The approach taken helps map cell types, cell subpopulations, and even cell states in a spatial context. The similarity of pregnancy maintenance to cancer invasion allows us to recognize the high complexity of subcellular species and spatial architecture at the maternal–fetal interface (Srivatsan et al., 2021). This complexity is often accompanied by spatiotemporal dynamic changes, so the study of KTHs for URSA cannot be satisfied by employing traditional single ex vivo experiments with animal experiments (Figure 12B).
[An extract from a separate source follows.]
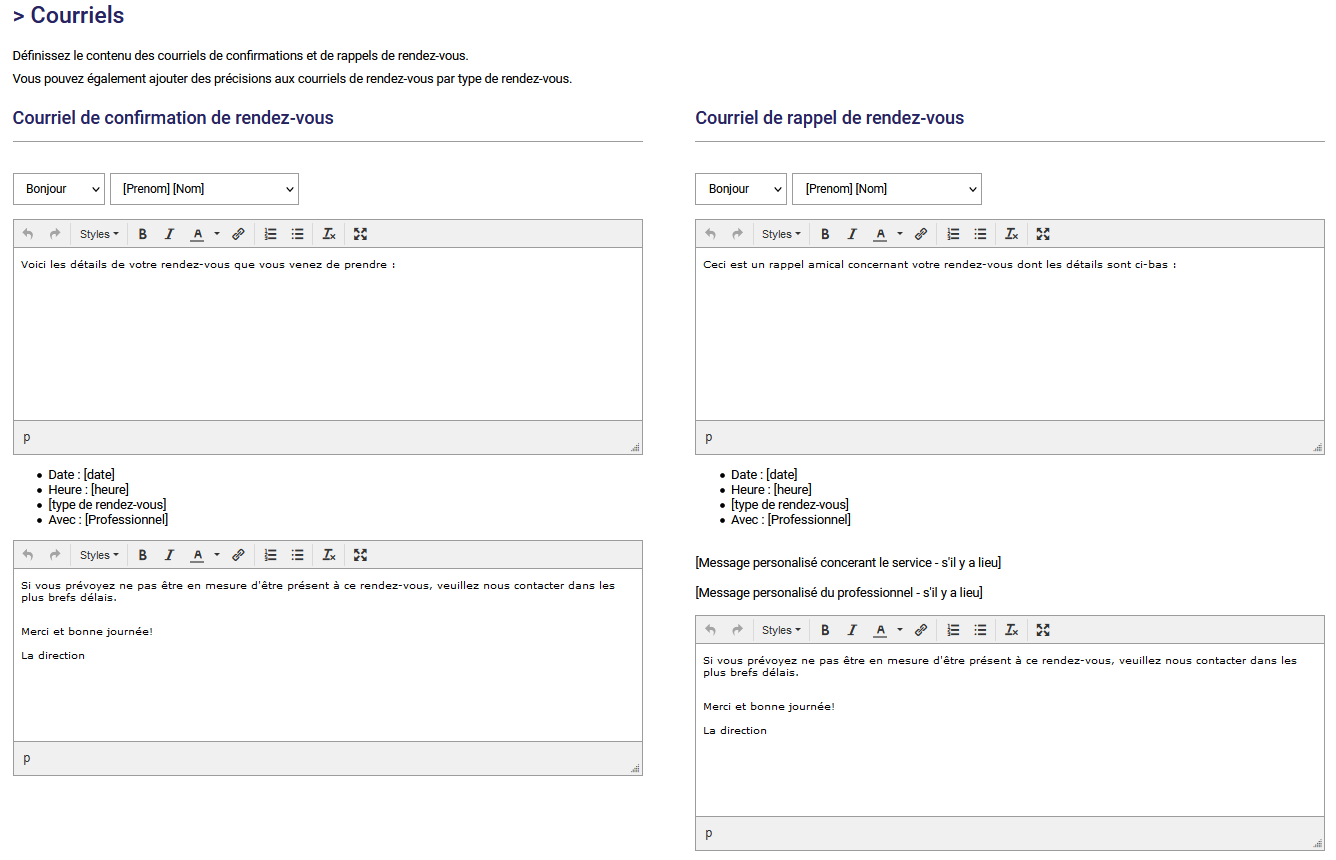The height and width of the screenshot is (860, 1336).
Task: Undo in the confirmation email bottom editor
Action: click(x=28, y=555)
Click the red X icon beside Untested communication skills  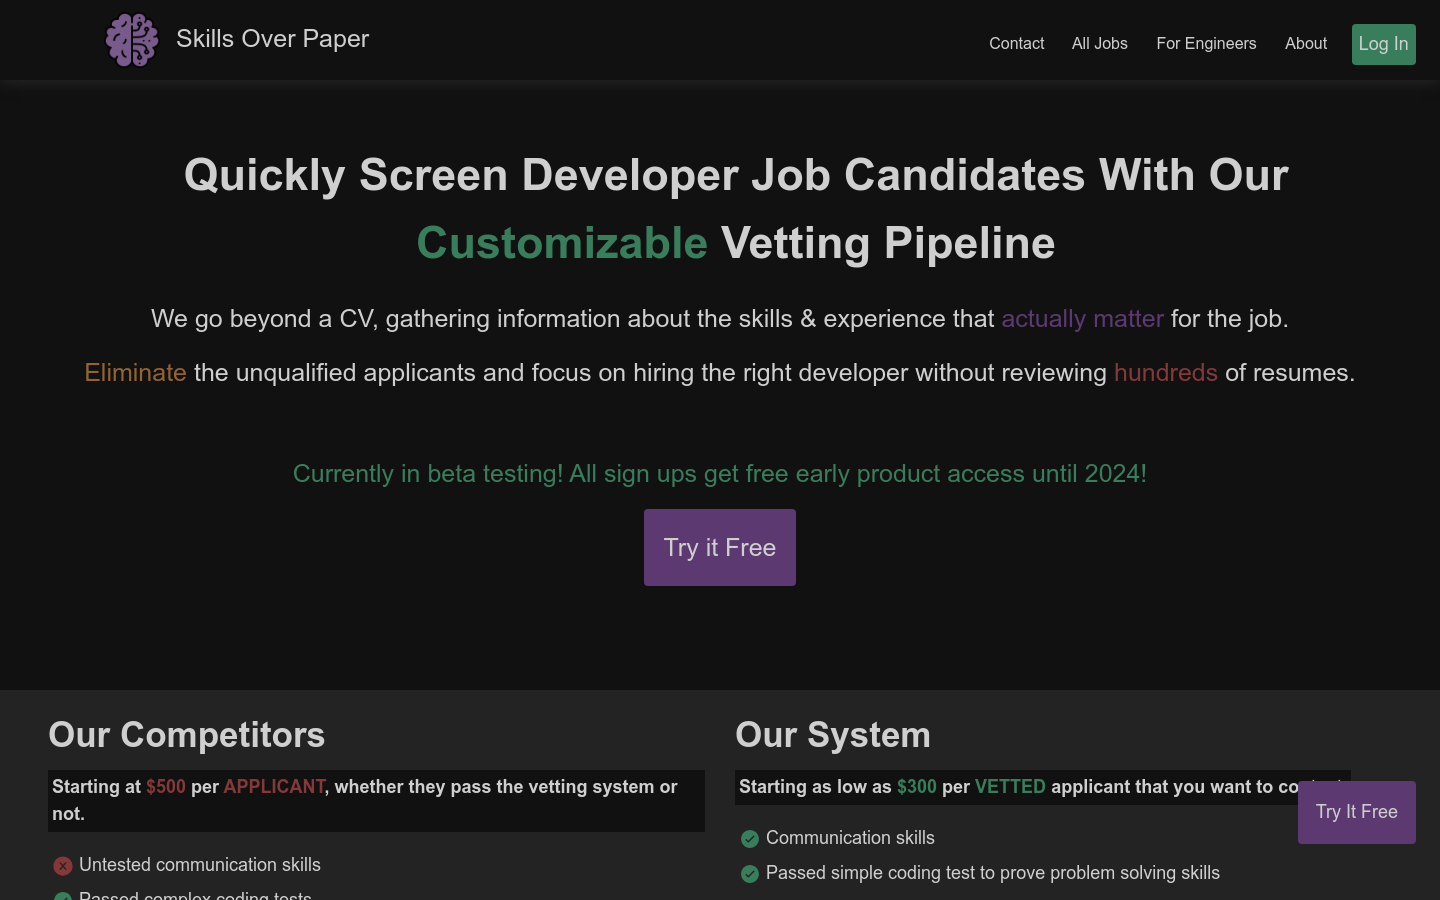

Therefore, how KTHs could map the cell types, cell subsets, and even cell states and gene expression profiles of each class of cells regulated at the maternal–fetal interface of URSA patients in a spatial context, is a very urgent matter, which provides an important area of future research.

It is widely known that single-cell RNA sequencing (scRNA-seq) identifies cell subpopulations within tissue but does not capture their spatial distribution nor reveal local networks of intercellular communication acting in situ. Fortunately, a suite of recently developed techniques that localizes RNA within tissues, including multiplexed in situ hybridization and in situ sequencing (here defined as high-plex RNA imaging) and spatial barcoding, could help address this issue (Longo et al., 2021). We believe that this method of single-cell sequencing, combined with spatial transcription, will bring about a more profound insight into how KTHs acts on URSA.

Conclusion

In conclusion, the TCM-based KTH formula provides good efficacy and safety for the treatment of URSA, and has great potential. According to the results of the network pharmacology analysis, we predicted that the main pathway of the KTH effective component in URSA is a tumor signaling pathway. With the in-depth study of the mechanisms of tumor formation, as well as single-cell spatial transcriptome in the future, will bring forth breakthroughs in the pathogenesis research and treatment of USRA.